======== DATA UNDER STUDY
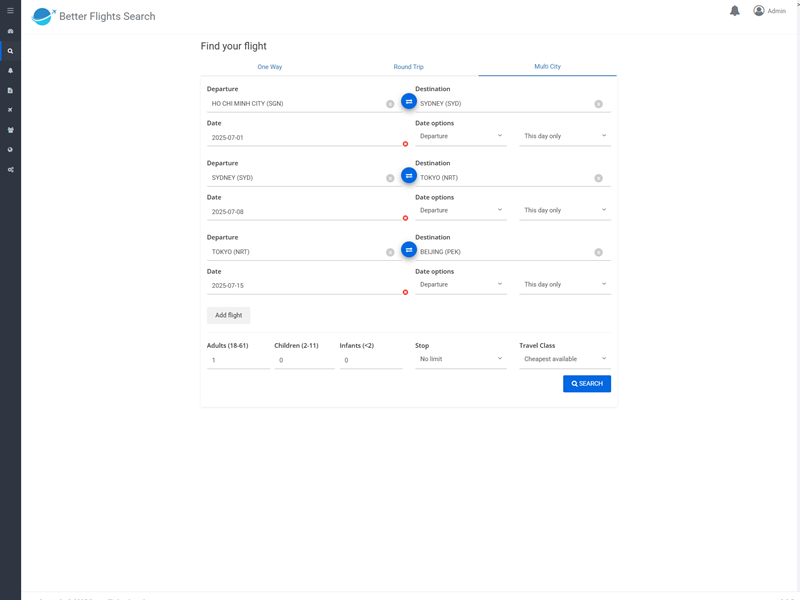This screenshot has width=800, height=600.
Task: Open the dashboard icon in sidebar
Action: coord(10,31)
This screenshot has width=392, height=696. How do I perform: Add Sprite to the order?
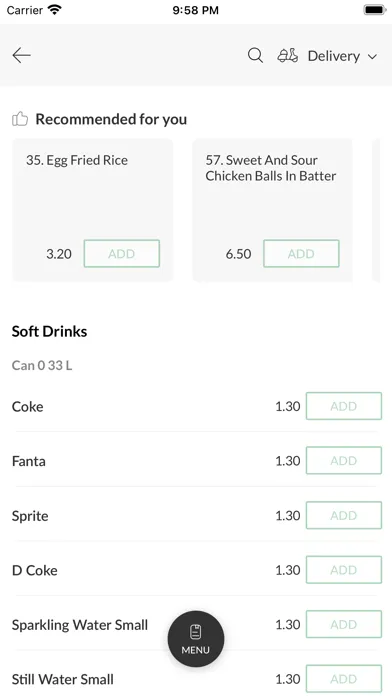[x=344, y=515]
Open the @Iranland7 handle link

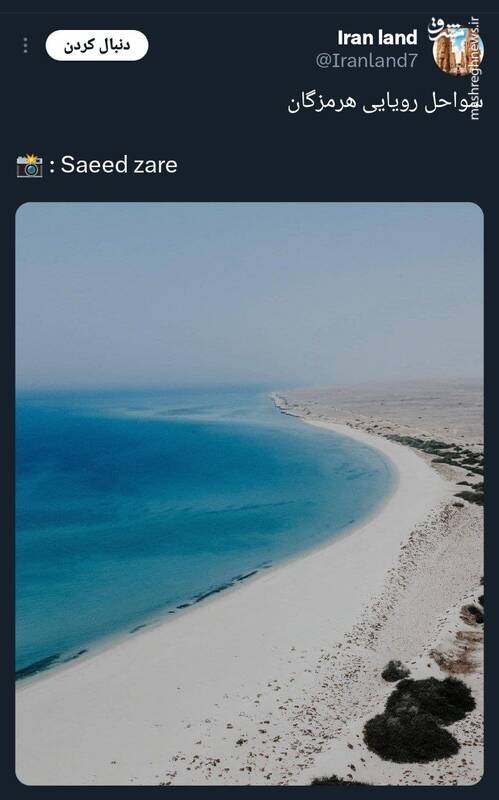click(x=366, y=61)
================
EXERCISE GOAL - Repeat exactly the lines in the entries from the one containing "This screenshot has width=392, height=696." to the final line, inclusive, and nothing beyond them; skip pictures.

OUTPUT BELOW -
This screenshot has width=392, height=696. How do I perform: Add Sprite to the order?
[x=344, y=515]
Open the @Iranland7 handle link

click(x=366, y=61)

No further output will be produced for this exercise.